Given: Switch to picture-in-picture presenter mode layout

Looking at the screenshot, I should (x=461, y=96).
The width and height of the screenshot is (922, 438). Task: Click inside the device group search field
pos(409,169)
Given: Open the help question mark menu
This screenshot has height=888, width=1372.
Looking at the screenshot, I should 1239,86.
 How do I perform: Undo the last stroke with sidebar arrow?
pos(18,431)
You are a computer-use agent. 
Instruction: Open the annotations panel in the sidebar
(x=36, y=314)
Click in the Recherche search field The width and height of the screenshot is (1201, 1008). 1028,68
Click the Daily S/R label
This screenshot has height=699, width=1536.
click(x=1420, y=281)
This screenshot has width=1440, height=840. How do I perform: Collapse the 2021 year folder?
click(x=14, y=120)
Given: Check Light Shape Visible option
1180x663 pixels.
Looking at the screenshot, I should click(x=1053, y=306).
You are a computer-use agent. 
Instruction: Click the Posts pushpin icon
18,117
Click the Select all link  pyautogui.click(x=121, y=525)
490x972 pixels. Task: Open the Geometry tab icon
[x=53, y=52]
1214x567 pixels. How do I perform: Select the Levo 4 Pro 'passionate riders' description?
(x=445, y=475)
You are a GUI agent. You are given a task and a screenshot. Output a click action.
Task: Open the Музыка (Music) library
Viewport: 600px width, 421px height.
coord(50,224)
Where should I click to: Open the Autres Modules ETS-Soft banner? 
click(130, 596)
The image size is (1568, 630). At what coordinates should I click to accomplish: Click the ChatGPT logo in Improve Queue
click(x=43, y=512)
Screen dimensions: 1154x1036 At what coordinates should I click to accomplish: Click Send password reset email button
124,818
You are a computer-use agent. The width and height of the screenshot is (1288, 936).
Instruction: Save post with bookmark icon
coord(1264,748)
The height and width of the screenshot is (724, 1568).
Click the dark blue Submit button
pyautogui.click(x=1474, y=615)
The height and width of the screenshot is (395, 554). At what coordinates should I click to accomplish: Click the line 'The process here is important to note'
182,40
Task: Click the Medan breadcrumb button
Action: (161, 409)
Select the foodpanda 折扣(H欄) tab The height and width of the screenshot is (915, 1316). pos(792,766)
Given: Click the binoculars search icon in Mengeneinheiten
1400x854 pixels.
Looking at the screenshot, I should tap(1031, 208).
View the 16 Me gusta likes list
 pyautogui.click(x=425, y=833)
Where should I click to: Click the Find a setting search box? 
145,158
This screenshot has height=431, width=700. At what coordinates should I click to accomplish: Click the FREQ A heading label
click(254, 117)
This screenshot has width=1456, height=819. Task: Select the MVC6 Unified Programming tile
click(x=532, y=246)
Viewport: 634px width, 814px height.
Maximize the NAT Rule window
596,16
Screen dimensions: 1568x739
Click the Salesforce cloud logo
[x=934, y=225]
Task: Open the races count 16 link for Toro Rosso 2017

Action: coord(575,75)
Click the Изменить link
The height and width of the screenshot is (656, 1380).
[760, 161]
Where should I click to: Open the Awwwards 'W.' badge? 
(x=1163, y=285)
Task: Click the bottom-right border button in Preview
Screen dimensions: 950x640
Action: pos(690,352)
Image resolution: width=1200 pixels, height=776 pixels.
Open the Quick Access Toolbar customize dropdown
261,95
-- -- --
* **Set task**:
Can you return every row above verbatim, with nothing added, dropped, or changed?

* **Answer in full**:
Given: Switch to picture-in-picture presenter mode layout

Looking at the screenshot, I should (x=461, y=96).
The width and height of the screenshot is (922, 438). Task: Click inside the device group search field
pos(409,169)
Given: Open the help question mark menu
This screenshot has height=888, width=1372.
Looking at the screenshot, I should 1239,86.
 How do I perform: Undo the last stroke with sidebar arrow?
pos(18,431)
You are a computer-use agent. 
Instruction: Open the annotations panel in the sidebar
(x=36, y=314)
Click in the Recherche search field The width and height of the screenshot is (1201, 1008). 1028,68
Click the Daily S/R label
This screenshot has height=699, width=1536.
click(x=1420, y=281)
This screenshot has width=1440, height=840. How do I perform: Collapse the 2021 year folder?
click(x=14, y=120)
Given: Check Light Shape Visible option
1180x663 pixels.
Looking at the screenshot, I should click(x=1053, y=306).
You are a computer-use agent. 
Instruction: Click the Posts pushpin icon
18,117
Click the Select all link  pyautogui.click(x=121, y=525)
490x972 pixels. Task: Open the Geometry tab icon
[x=53, y=52]
1214x567 pixels. How do I perform: Select the Levo 4 Pro 'passionate riders' description?
(x=445, y=475)
You are a GUI agent. You are given a task and a screenshot. Output a click action.
Task: Open the Музыка (Music) library
Viewport: 600px width, 421px height.
coord(50,224)
Where should I click to: Open the Autres Modules ETS-Soft banner? 
click(130, 596)
The image size is (1568, 630). At what coordinates should I click to accomplish: Click the ChatGPT logo in Improve Queue
click(x=43, y=512)
Screen dimensions: 1154x1036 At what coordinates should I click to accomplish: Click Send password reset email button
124,818
You are a computer-use agent. The width and height of the screenshot is (1288, 936).
Instruction: Save post with bookmark icon
coord(1264,748)
The height and width of the screenshot is (724, 1568).
Click the dark blue Submit button
pyautogui.click(x=1474, y=615)
The height and width of the screenshot is (395, 554). At what coordinates should I click to accomplish: Click the line 'The process here is important to note'
182,40
Task: Click the Medan breadcrumb button
Action: (161, 409)
Select the foodpanda 折扣(H欄) tab The height and width of the screenshot is (915, 1316). pos(792,766)
Given: Click the binoculars search icon in Mengeneinheiten
1400x854 pixels.
Looking at the screenshot, I should tap(1031, 208).
View the 16 Me gusta likes list
 pyautogui.click(x=425, y=833)
Where should I click to: Click the Find a setting search box? 
145,158
This screenshot has height=431, width=700. At what coordinates should I click to accomplish: Click the FREQ A heading label
click(254, 117)
This screenshot has width=1456, height=819. Task: Select the MVC6 Unified Programming tile
click(x=532, y=246)
Viewport: 634px width, 814px height.
Maximize the NAT Rule window
596,16
Screen dimensions: 1568x739
Click the Salesforce cloud logo
[x=934, y=225]
Task: Open the races count 16 link for Toro Rosso 2017

Action: coord(575,75)
Click the Изменить link
The height and width of the screenshot is (656, 1380).
[760, 161]
Where should I click to: Open the Awwwards 'W.' badge? 
(x=1163, y=285)
Task: Click the bottom-right border button in Preview
Screen dimensions: 950x640
Action: pos(690,352)
Image resolution: width=1200 pixels, height=776 pixels.
Open the Quick Access Toolbar customize dropdown
261,95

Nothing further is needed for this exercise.